_Written problem 1:_
Decide whether each statement agrees with the passage on the Carry the Kettle Nakoda Nation. Answer yes or no for each, and quote the words of the passage that settle it.
(a) The adhesion to Treaty 4 was signed at Fort Walsh on September 25, 1877.
(b) Long Lodge's name in the Assiniboine/Nakoda language is Wica Hostaka.
(c) The elders call their ancestral home in the Cypress Hills Wazihe.
_Written problem 2:_
Write the next part of the passage on the Carry the Kettle Nakoda Nation, starting after its final sentence.

In 1880, DLS surveyor Allan Ponytz Patrick conducted a DLS survey for the Carry the Kettle Nakoda Nation's land. The size of the reserve was 340 square miles.

In 1885, the hanging of 11 Indians at Fort Battleford was marked by a comment by a Nakoda sentenced to hang. Words of Wawanetch, member of Lean Mans Assiniboine band, formerly of Assiniboine tribe of Treaty 4 in Cypress Hills, to Middleton: "the creator sees all, you stole our land and our children". Lean Man signed adhesion to Treaty 4 along with Man Who Takes the Coat and Long Lodge. He later joined Mosquito and Grizzly Bears head in Treaty 6 in 1882.

==Treaty 4 adhesion==

The ancestors of the nation signed adhesion to Treaty 4 at Fort Walsh on September 25, 1877. The three Assiniboine chiefs who signed the treaty were Man Who Takes The Coat (Cuwiknaga Je Eyaku, in the Assiniboine/Nakoda language), Long Lodge (Teepee Hanska), and Lean Man (Wica Hostaka). After signing the treaty, the federal government began creating three separate reserves in the fall of 1879 in the Cypress Hills for these 3 Assiniboine, Treaty 4 signatory chiefs. as Edgar Dewdney made his way into the Cypress Hills as the new Indian Commissioner and exercised the "duty to consult" in Treaties 4, 6, and 7 in 1879.

==Reserve creation==

The Nakoda elders refer to their ancestral home in the Cypress Hills as Wazihe (the mountain by itself). Elders also speak of Hay-Ipa (literally in Nakoda language: Head of a Mountain, a spiritual place for the Nakoda). The original Assiniboine Reservation at the Head of the Mountain covered 340 sqmi.

_Material:_
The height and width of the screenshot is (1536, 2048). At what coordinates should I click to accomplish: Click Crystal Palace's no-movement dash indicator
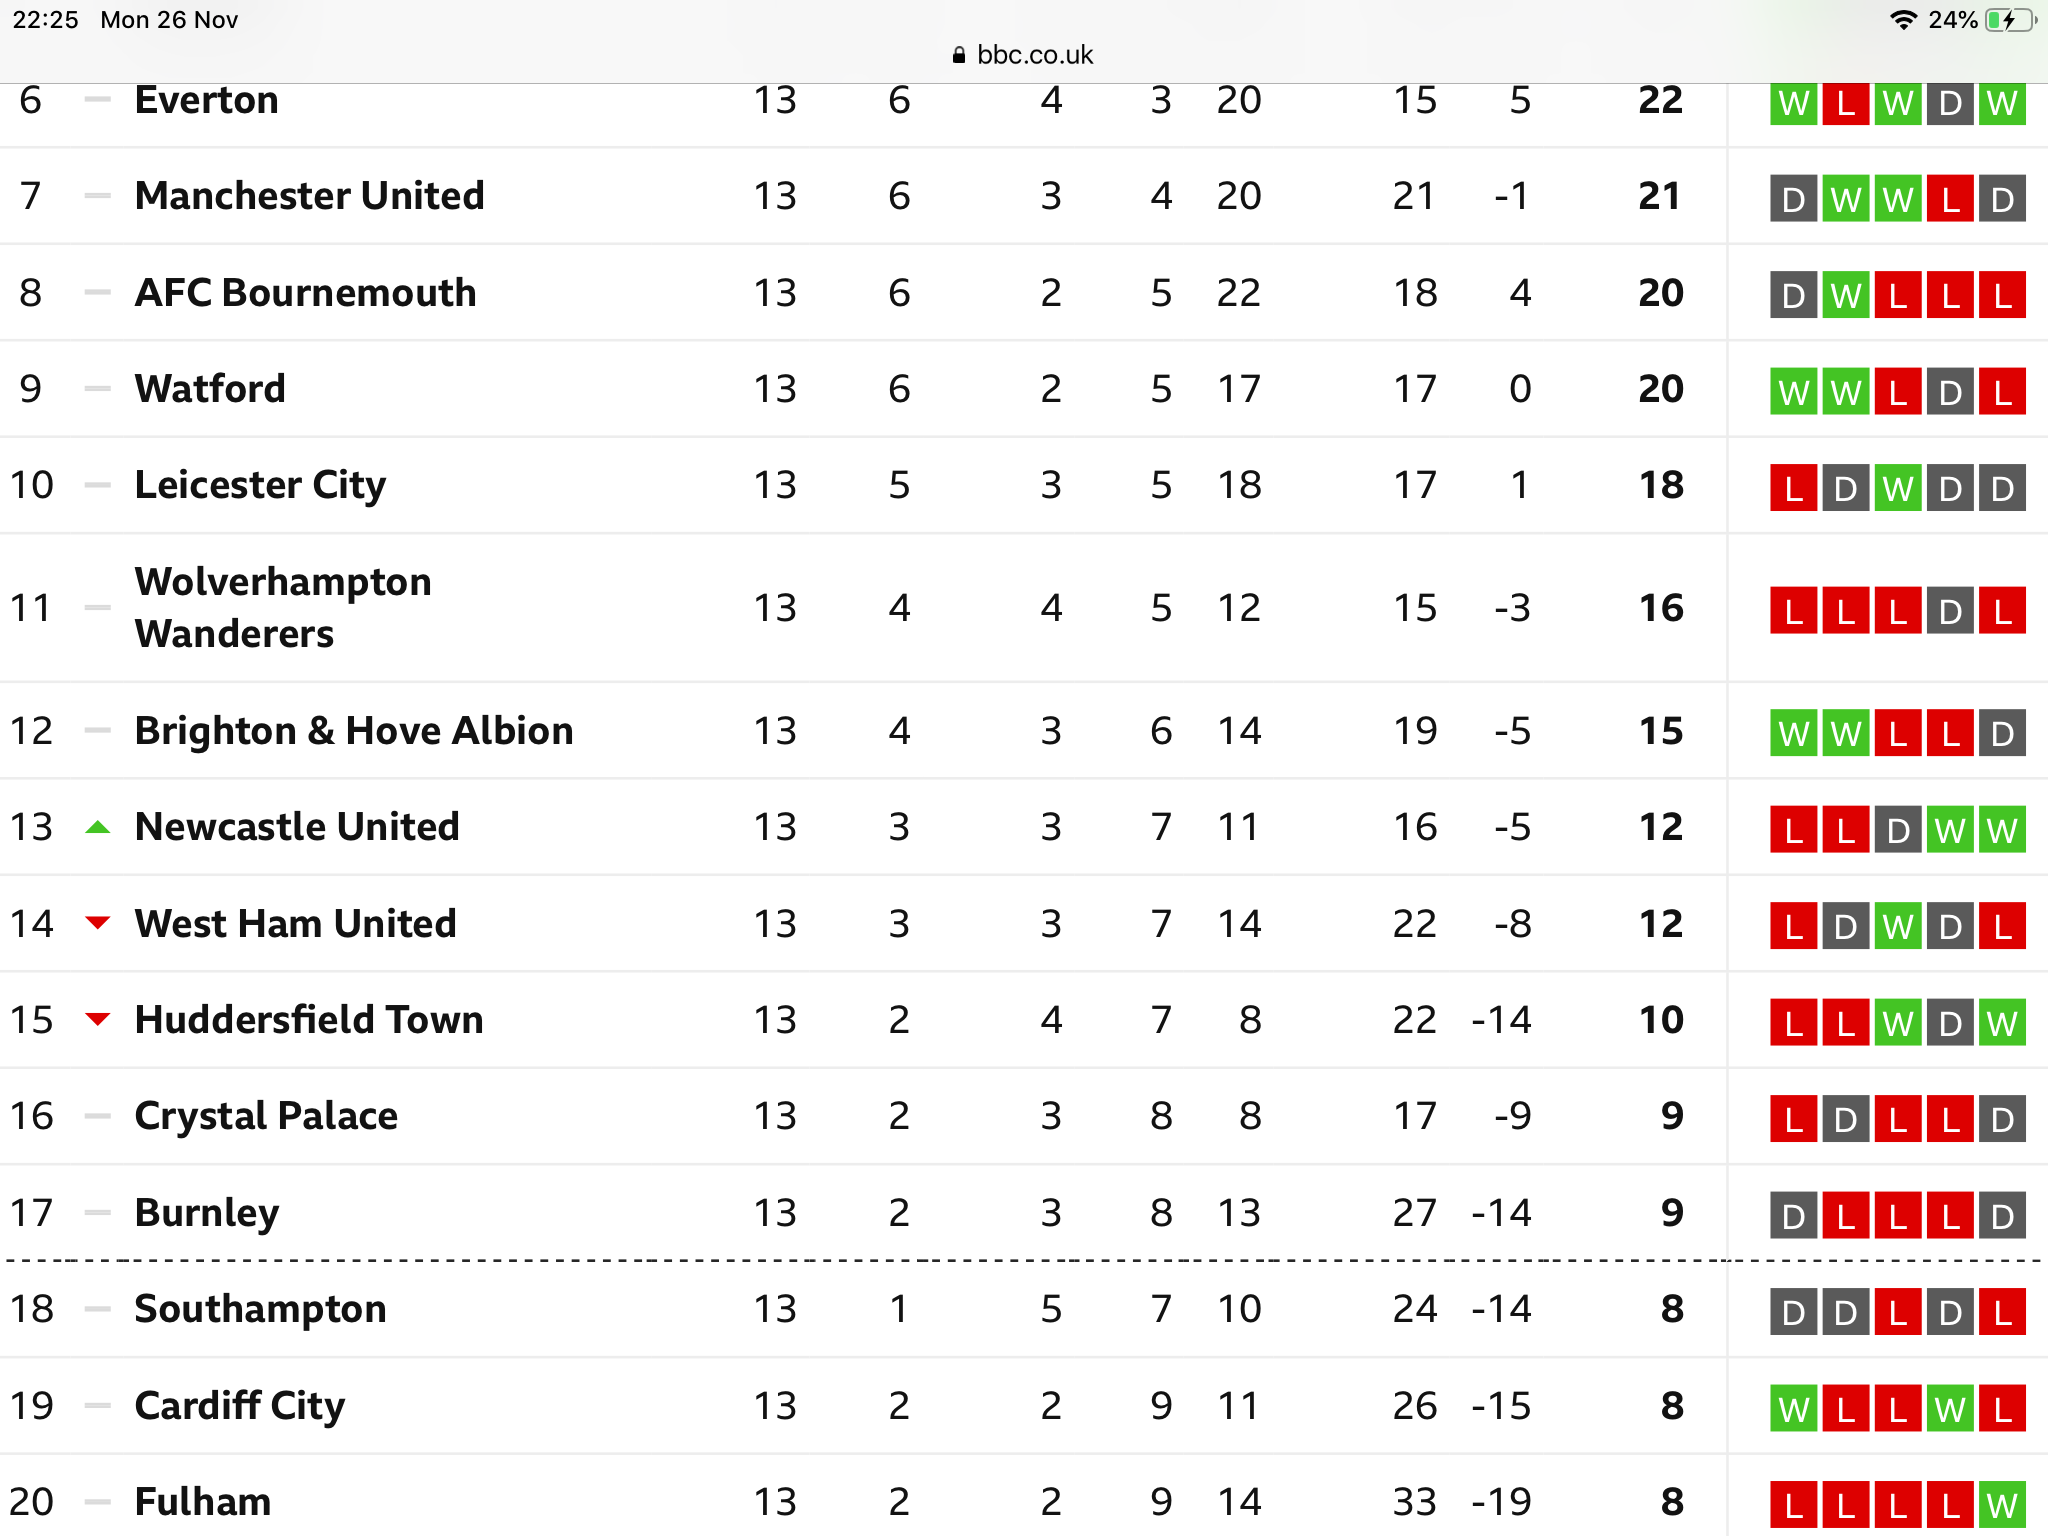97,1116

_Written reply 1:_
(a) Yes: "The ancestors of the nation signed adhesion to Treaty 4 at Fort Walsh on September 25, 1877."
(b) No: "Long Lodge (Teepee Hanska), and Lean Man (Wica Hostaka)."
(c) Yes: "The Nakoda elders refer to their ancestral home in the Cypress Hills as Wazihe (the mountain by itself)."

_Written reply 2:_
==Present day==

In 2000, the Indian Claims Commission ruled that Canada had no lawful obligation to Cega'kin (Carry the Kettle) and that no reservation was legally established at Cypress Hills for Assiniboine descendants from 1879 to 1882. In 2014, the land claim was in federal court. The Indian Claims Commission relied heavily on a report done for the department of Indian Affairs by James (Jim) Gallo.

Gallo stated in the document that the Assiniboine reserve could not have been established and recognized because there was no reserve creation activity in the Cypress Hills because the nearest Indian Affairs office was at Swan River, MB. However the Fort Walsh Town Site had an Indian Affairs Office established in the Cypress Hills in 1879. Edwin Allen was the first Indian Agent there.

Carry the Kettle sued the federal and Saskatchewan governments in December 2017 to halt development which would infringe on its members' rights to hunt and gather. In January 2020, it was announced that the nation would join Indigenous Bloom in a cannabis facility on reserve land.

Other previous names of the Carry the Kettle Nakoda/Assiniboine band have been:
- Chief Man Who Takes the Coat Reserve #76
- Chief Long Lodge Reserve #77
- Hurricane Hills reserve #76
- Jack's Reserve #76
- Indian Head reserve #76
- Assiniboine Reserve #76
- Carry the Kettle First Nation #76
- Assiniboine #76

== Literature ==
Tanner, Jim (2022). "Owóknage: The Story of Carry the Kettle Nakoda First Nation"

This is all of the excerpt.